Quotation from: Manners, Custom and Dress During the Middle Ages and During the Renaissance Period

Written by: Paul Lacroix


[Illustration: Fig. 311.--Inferior Court in the Great Bailiwick. Adoption
of Orphan Children.--Fac-simile of a Woodcut in J. Damhoudere's "Refuge et
Garand des Pupilles, Orphelins:" Antwerp, J. Bellere, 1557.]

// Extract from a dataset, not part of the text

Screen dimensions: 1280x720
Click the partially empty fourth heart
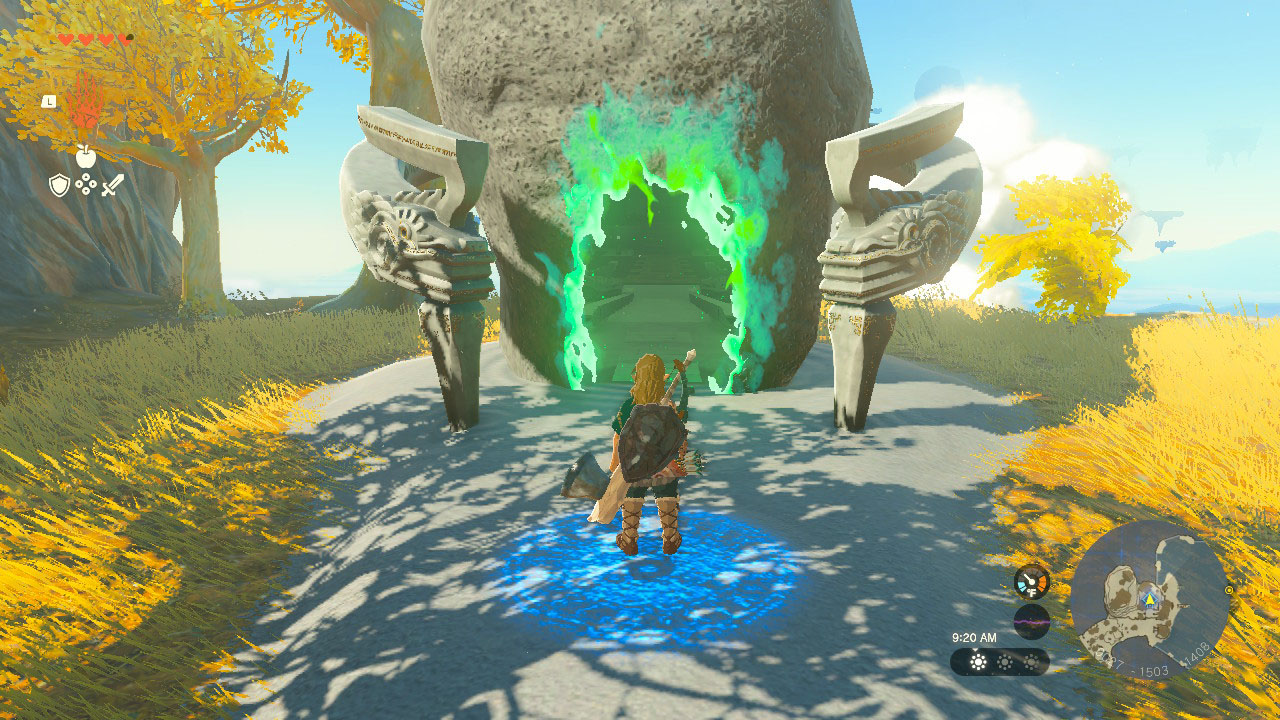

Towards the end of the sixteenth century the highest French tribunal was
represented by nine superior courts--namely, the Parliament of Bordeaux,
created on the 9th of June, 1642; the Parliament of Brittany, which
replaced the ancient _Grands-Jours,_ in March, 1553, and sat alternately
at Nantes and at Rennes; the Parliament of the Dauphine, established at
Grenoble in 1451 to replace the Delphinal Council; the Parliament of
Burgundy, established at Dijon in 1477, which took the place of the
_Grands-Jours_ at Beaune; the movable Parliament of Dombes, created in
1528, and consisting at the same time of a court of excise and a chamber
of accounts; the Parliament of Normandy, established by Louis XII. in
April, 1504, intended to replace the Exchequer of Rouen, and the ancient
ducal council of the province; the Parliament of Provence, founded at Aix
in July, 1501; the Parliament of Toulouse, created in 1301; and the
Parliament of Paris, which took precedence of all the others, both on
account of its origin, its antiquity, the extent of its jurisdiction, the
number of its prerogatives, and the importance of its decrees. In 1551,
Henry II. created, besides these, an inferior court in each bailiwick, the
duties of which were to hear, on appeal, all matters in which sums of less
than two hundred livres were involved (Fig. 311). There existed, besides,
a branch of the _Grands-Jours,_ occasionally sitting at Poitiers, Bayeux,
and at some other central towns, in order to suppress the excesses which
at times arose from religious dissensions and political controversy.